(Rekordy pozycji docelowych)
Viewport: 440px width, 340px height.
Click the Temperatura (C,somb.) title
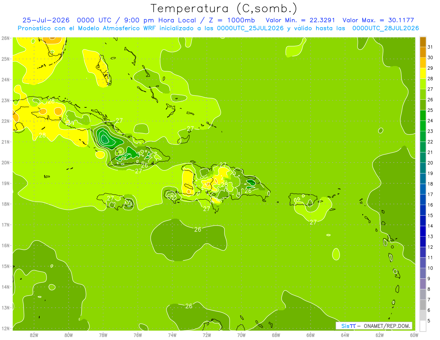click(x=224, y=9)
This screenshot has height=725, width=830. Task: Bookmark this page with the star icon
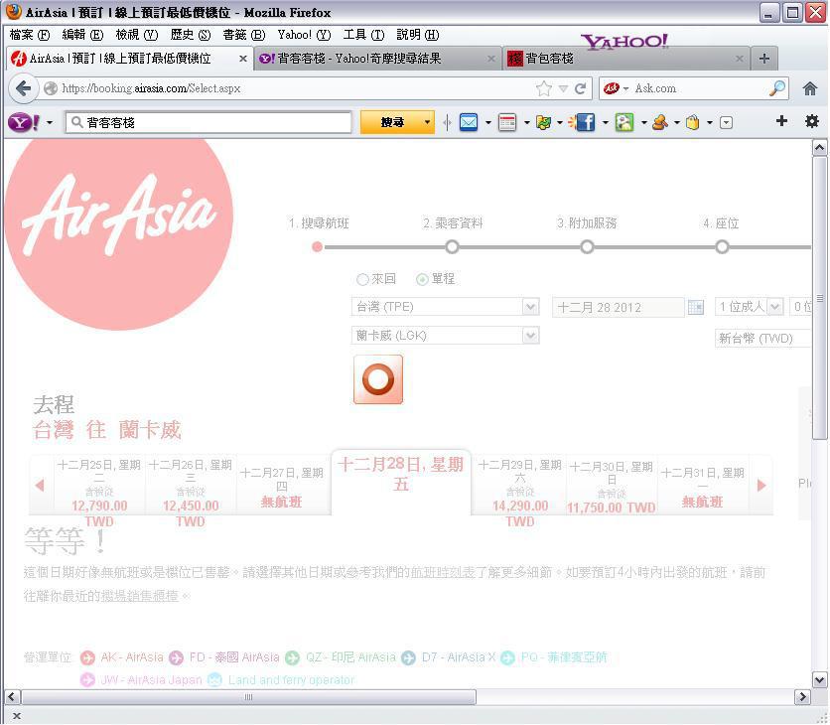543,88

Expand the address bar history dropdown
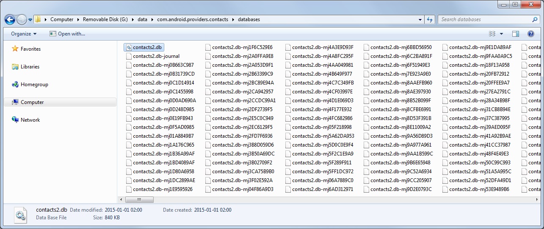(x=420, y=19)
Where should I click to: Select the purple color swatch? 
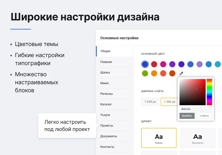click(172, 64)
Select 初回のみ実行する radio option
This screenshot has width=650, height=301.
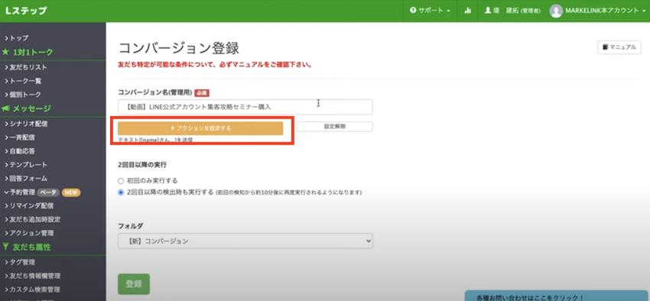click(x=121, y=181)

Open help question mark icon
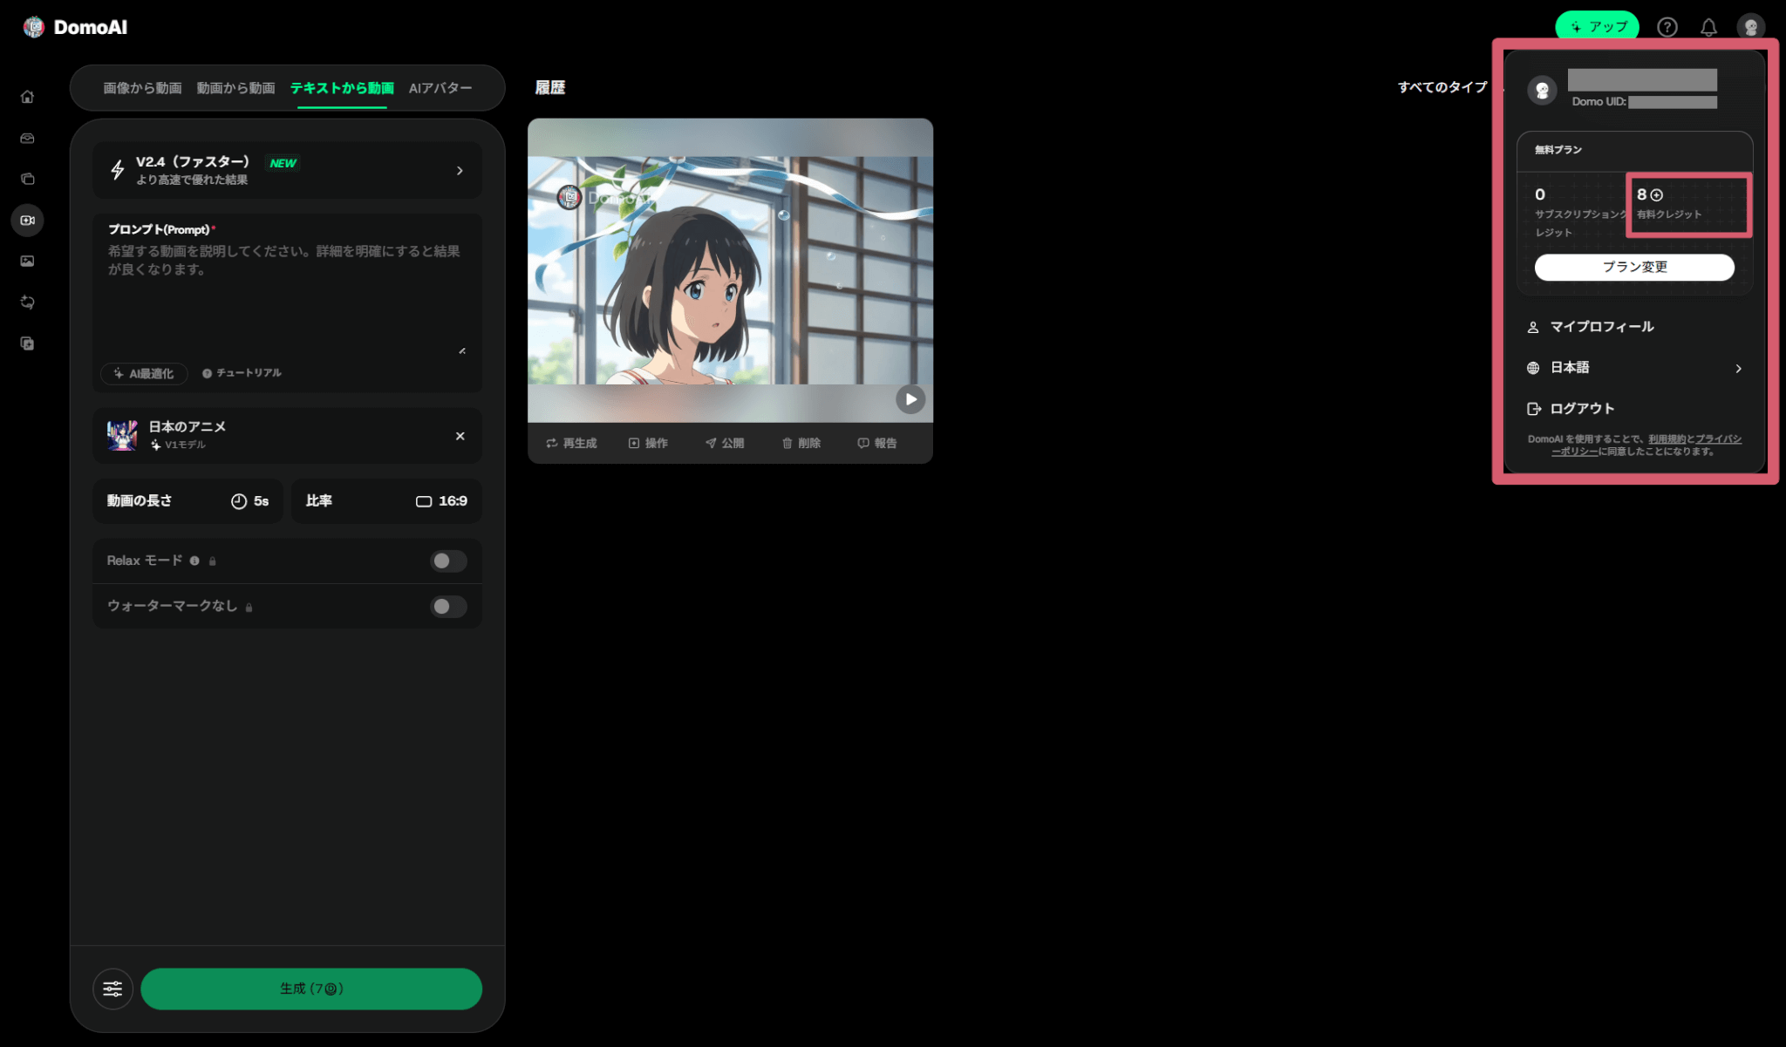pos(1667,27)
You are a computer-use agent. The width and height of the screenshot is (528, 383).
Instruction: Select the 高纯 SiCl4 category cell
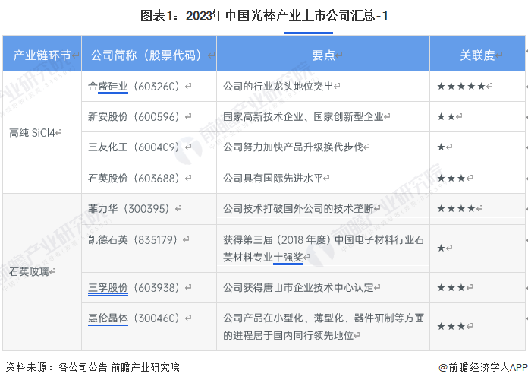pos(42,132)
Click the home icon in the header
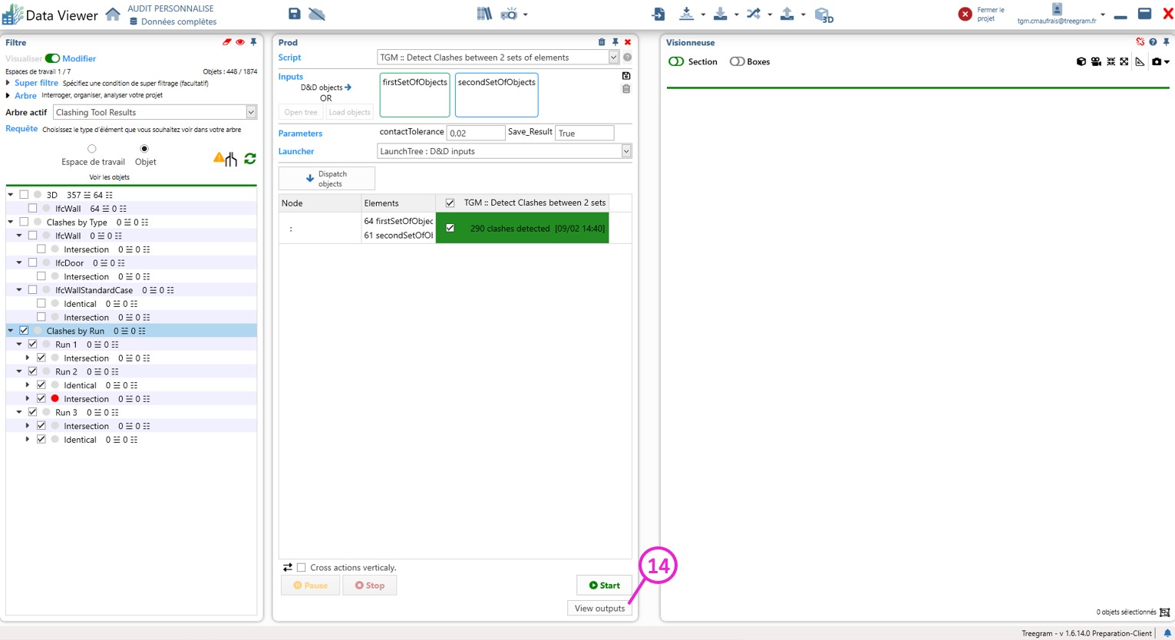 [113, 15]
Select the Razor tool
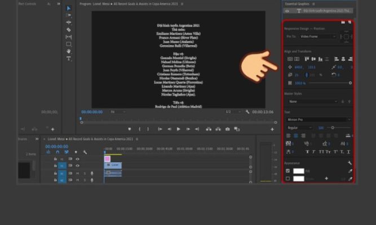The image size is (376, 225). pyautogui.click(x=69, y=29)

> _ZADANIE DO WYKONANIA_
Zredaguj wszystkie powyższe wiersze tak, by w każdym miejscu słowo „icon” zastąpić słowem „button”, a reszta pozostała bez zmian. W odpowiedzi pomiń obrazki.

> _WYNIK_
Viewport: 440px width, 340px height.
Click the Temperatura (C,somb.) title
click(x=224, y=9)
This screenshot has height=725, width=830. Task: Bookmark this page with the star button
543,88

Expand the address bar history dropdown
(x=420, y=19)
Where should I click to: Select the purple color swatch? 
click(172, 64)
Select 初回のみ実行する radio option
This screenshot has width=650, height=301.
click(x=121, y=181)

Open help question mark button
pos(1667,27)
You are a computer-use agent. The width and height of the screenshot is (528, 383).
Instruction: Select the 高纯 SiCl4 category cell
pos(42,132)
Click the home button in the header
 [113, 15]
Select the Razor tool
The image size is (376, 225). pyautogui.click(x=69, y=29)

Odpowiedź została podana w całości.